• _À FAIRE_
A - Répondez aux questions suivantes d'après l'article sur les régions à faible croissance :
(i) Dans quelle université Gérard Bélanger est-il professeur ?
(ii) Selon la plupart des économistes canadiens, comment le Québec évolue-t-il relativement depuis de nombreuses décennies ?
(iii) Selon la thèse des auteurs, par quoi se réalisent les ajustements interrégionaux aux variations de croissance globale ?
B - Traduisez en anglais, s'il vous plaît, cette phrase de l'article sur les régions à faible croissance : « La plupart des économistes canadiens concluent, à la lumière des données observables, que le Québec décline relativement depuis de nombreuses décennies. »

• _PASSAGE CHOISI_
_____

Montréal, 1er avril 2007 • No 219

 

OPINION

 

Jean-Luc Migué est Senior Fellow à l'Institut Fraser et à l'Institut Turgot, Paris. Gérard Bélanger est professeur à l'Université Laval.

 
 

RÉGIONS À FAIBLE CROISSANCE, MAIS À REVENU ÉLEVÉ: LE PARADOXE RÉSOLU

 

par Jean-Luc Migué et Gérard Bélanger

 

          La plupart des économistes canadiens concluent, à la lumière des données observables, que le Québec décline relativement depuis de nombreuses décennies. En contrepartie, nombre d'observateurs québécois, s'inspirant du même dossier empirique, démontrent que le revenu par habitant des Québécois a monté au moins aussi vite que dans les provinces à croissance rapide. La thèse que nous avançons qui permet de résoudre le paradoxe est que dans une économie intégrée comme l'est celle du Canada, les ajustements interrégionaux aux variations de croissance globale se réalisent par la mobilité de la population, non pas par l'élargissement des écarts de revenu.

_____

• _EXTRAIT DES DONNÉES_
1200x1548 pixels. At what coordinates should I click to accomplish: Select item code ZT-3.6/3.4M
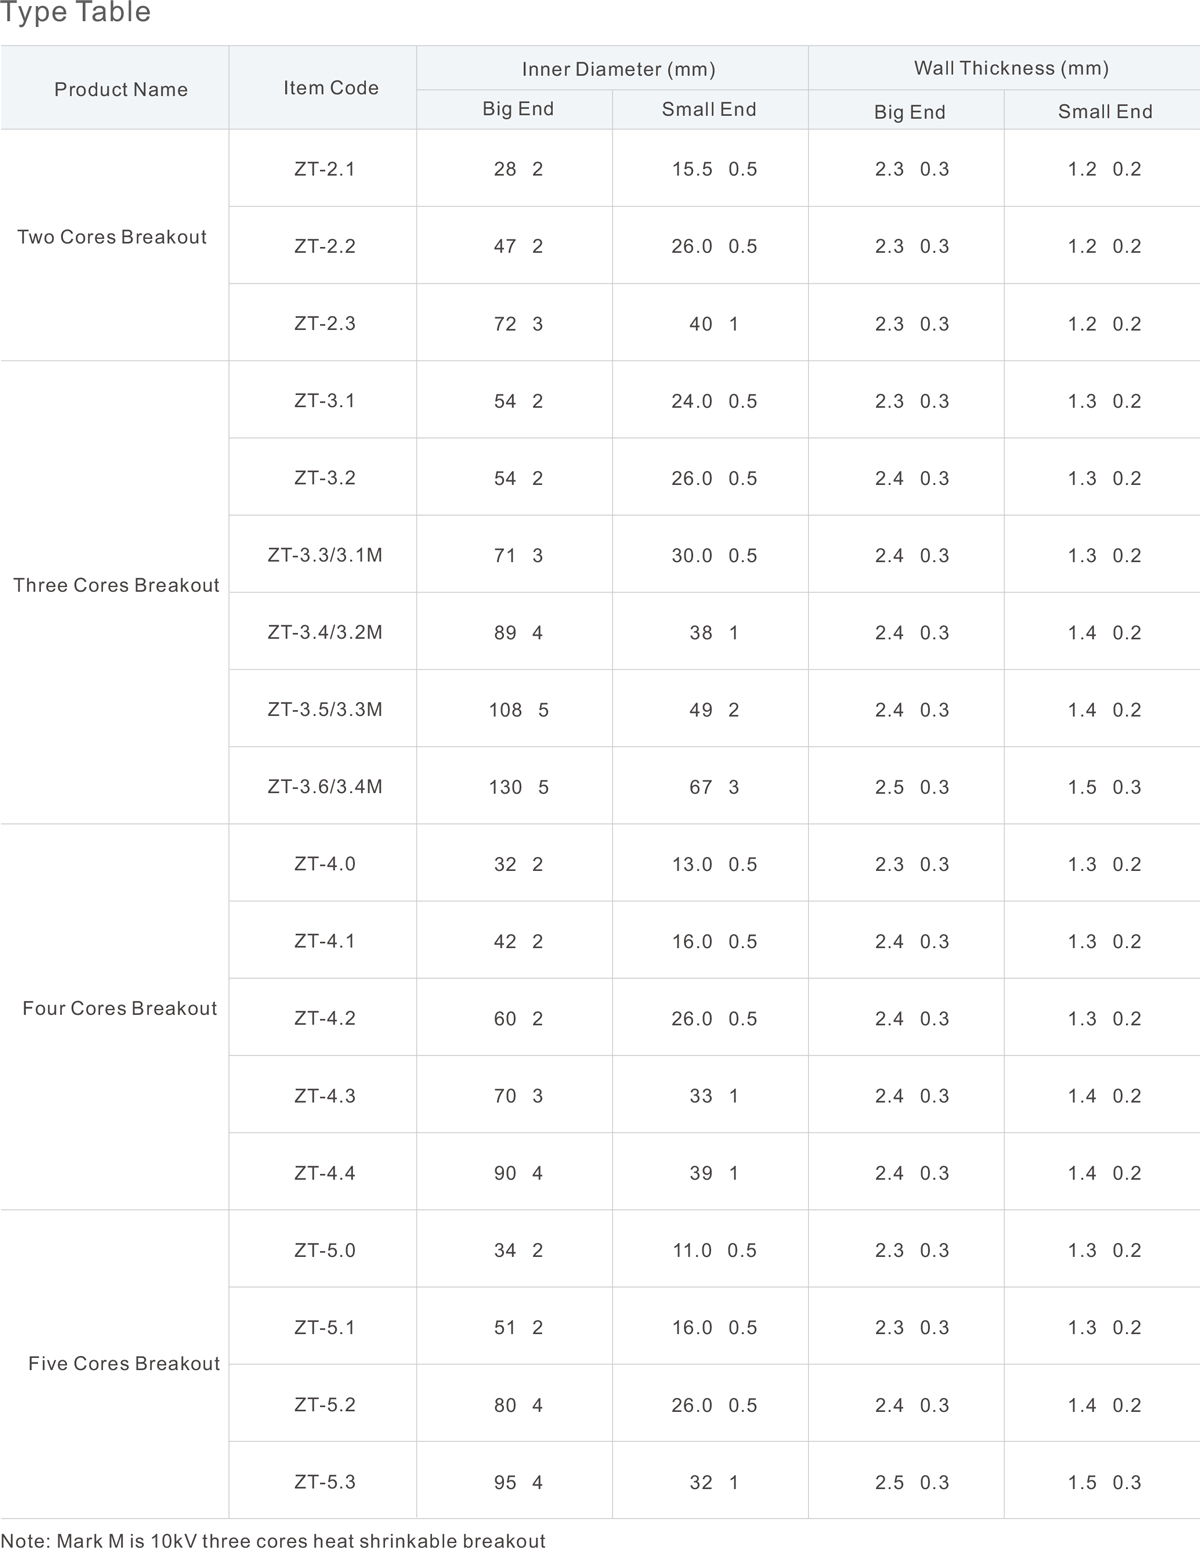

_____

• _SOLUTIONS CI-DESSOUS_
A -
(i) À l'Université Laval.
(ii) Il décline relativement.
(iii) Par la mobilité de la population.

B - Most Canadian economists conclude, in light of the observable data, that Quebec has been in relative decline for many decades.